Soda taxes disproportionately affect lower income Americans, according to a new study released by the Tax Foundation.
Taxes levied per ounce on sugary drinks by Democrats in Berkeley, Philadelphia, and Seattle are even more regressive, according to the study. The middle class would pay the most if Congress passed a nationwide soda tax, as two-thirds of its revenue would come from those earning between $20,000 and $100,000.
If an excise tax per fluid ounces were to be enacted, households earning less than $100,000 would pay 78 percent of the tax.
"Sugar-sweetened beverage taxes theoretically offer the potential for reducing externality health-care costs stemming from excessive sugar consumption, and in this way they may raise the prospect of efficiency gains by signaling to consumers these higher social costs," according to the study. "However, these taxes also raise equity concerns to the extent these goods represent a disproportionate share of the consumption among lower-income households."
The Tax Foundation analyzed household consumption data from Nielsen and found as income increases, soda consumption decreases. Those consuming the most soda, and therefore affected by soda taxes, fall into lower-income tax brackets.
"Using taxes to encourage healthier eating choices is a fairly recent tax policy development at the subnational level," the Tax Foundation said. "Berkeley, California, voters passed a per-ounce tax on sugar-sweetened beverages in 2015 that has been followed by Philadelphia, San Francisco, Oakland, and Cook County (Illinois), though Cook County quickly repealed the tax after consumer backlash."

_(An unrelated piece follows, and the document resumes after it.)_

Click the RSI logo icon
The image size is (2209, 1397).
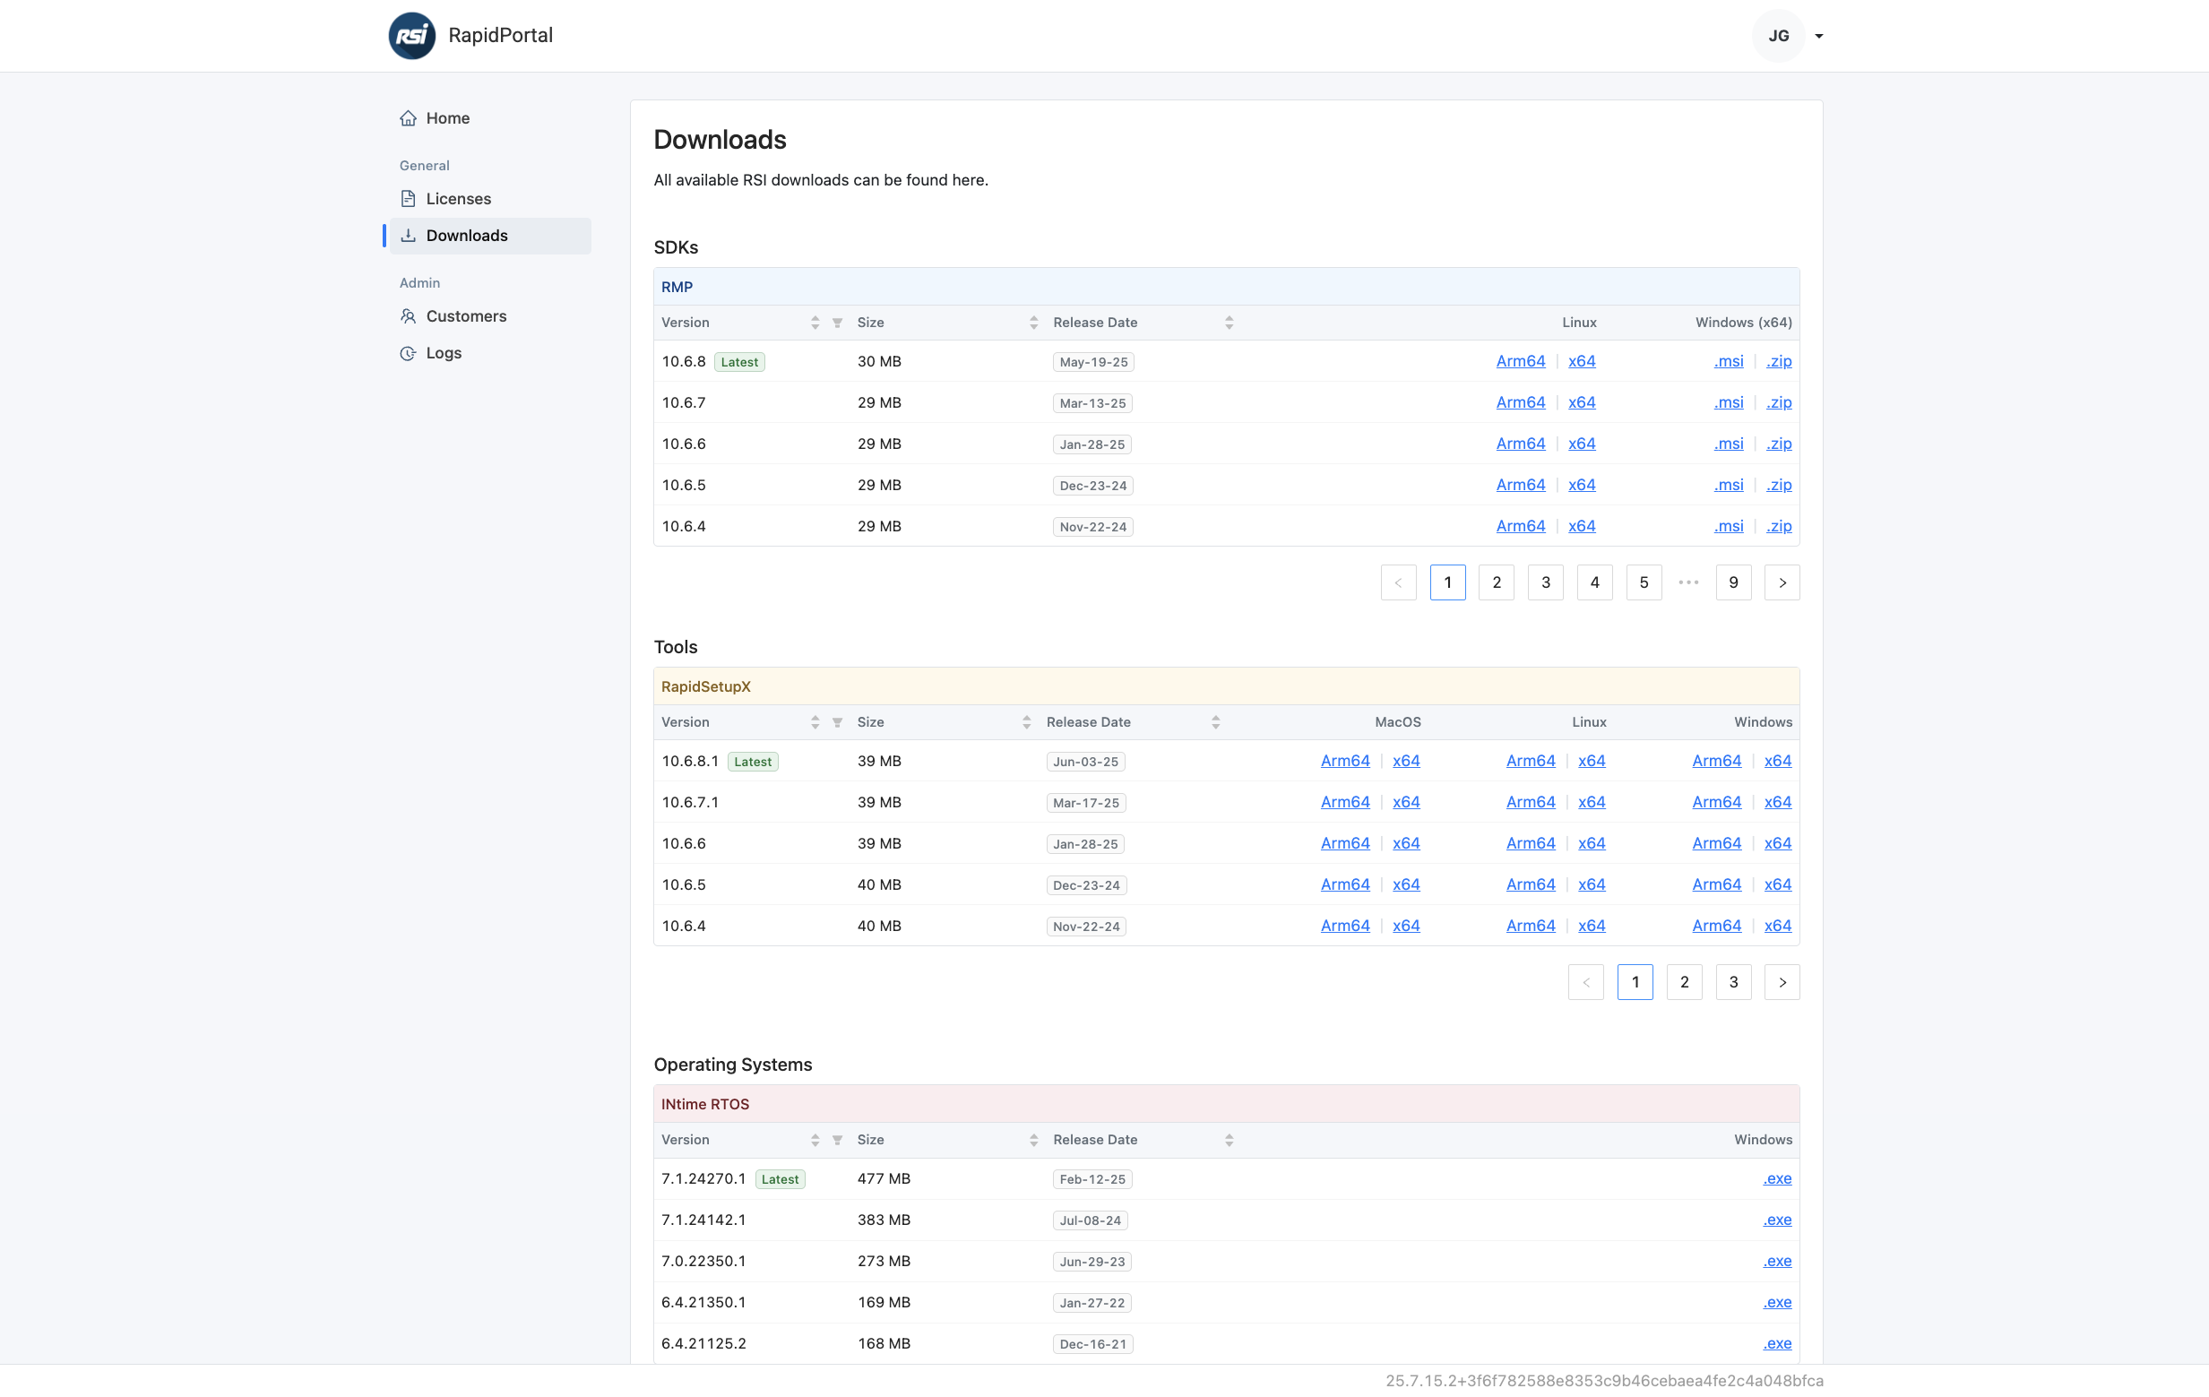point(412,36)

"Assuming that at least some share of such taxes would be passed on to consumers in the form of higher prices, the analysis demonstrates that any form such a tax may take will be regressively distributed among the consumers," the Tax Foundation said. "Furthermore, the trends suggest that these expenditure profiles have become more regressive over recent years."
Per-ounce taxes can be very costly to consumers. The 1.75 cents an ounce soda tax in Seattle increased the cost of a case of Dr. Pepper from $9.99 to $17.55 at Costco to public outcry.

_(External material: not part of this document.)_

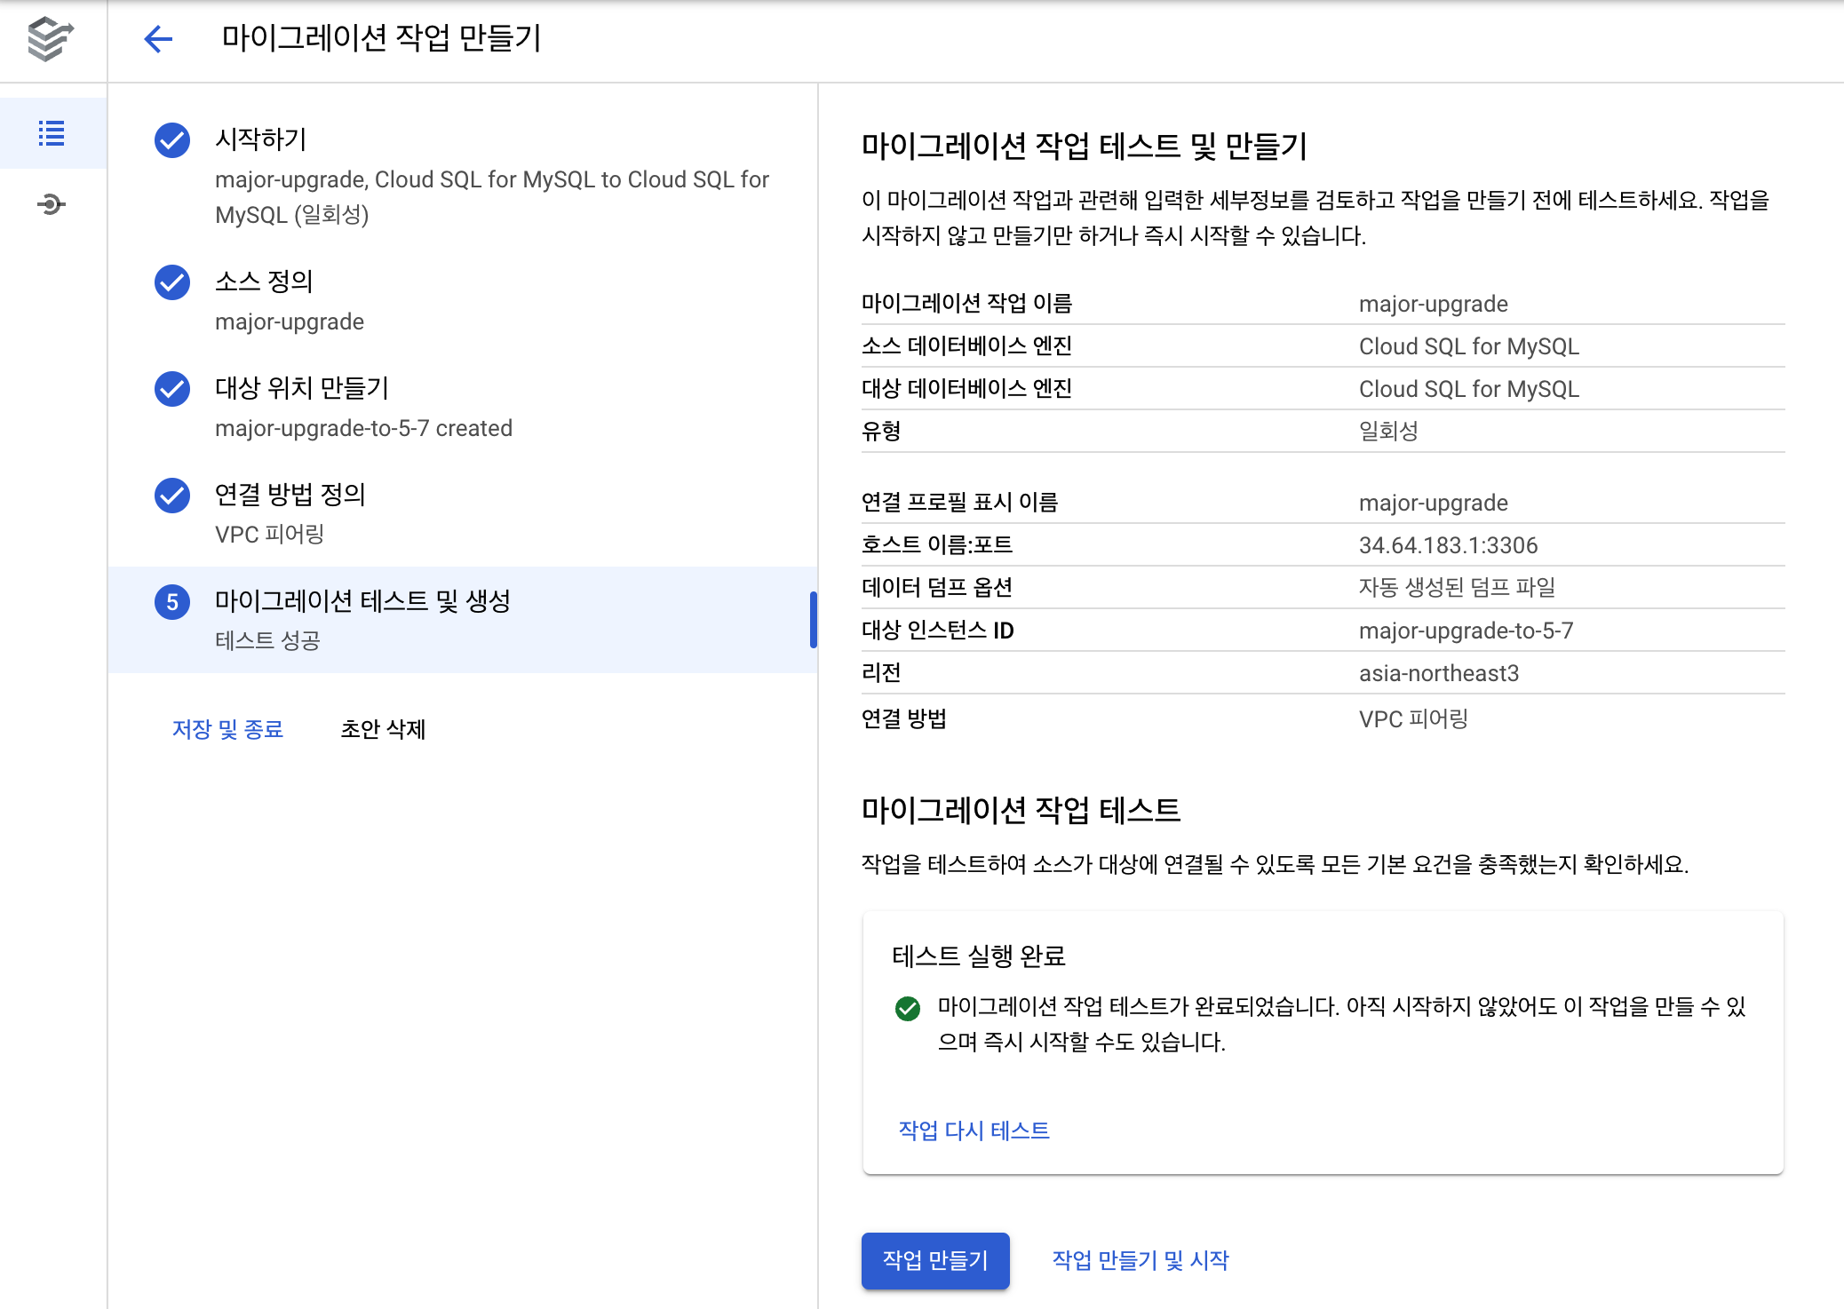Click the 대상 위치 만들기 checkmark icon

The 1.5 cent-per-ounce tax in Philadelphia makes soda more expensive than beer. Mark Mustio, a state Republican lawmaker in Pennsylvania, is attempting to repeal the controversial tax, saying, "Singling out one economic sector with an unfair tax that is 24 times higher than the tax on beer is, at best, nonsensical."
Though a national soda tax is currently unlikely with a Republican-controlled Congress, if a tax was adopted in the future, it would target Middle America the most.
"The Midwest features prominently in the highest levels of sugar-sweetened beverage expenditures with North and South Dakota, Indiana, Ohio, Kentucky, Tennessee, and West Virginia in the top set," the Tax Foundation said. "Joining the group is New Mexico and Nevada from the Southwest. From this group North Dakota leads in SSB [sugar-sweetened beverage] expenditures, averaging $232 in 2015, followed by New Mexico ($230) and Kentucky ($227). On the other extreme Montana spent only $151 per household on SSBs in 2015, followed by the District of Columbia ($163) and Idaho ($163)."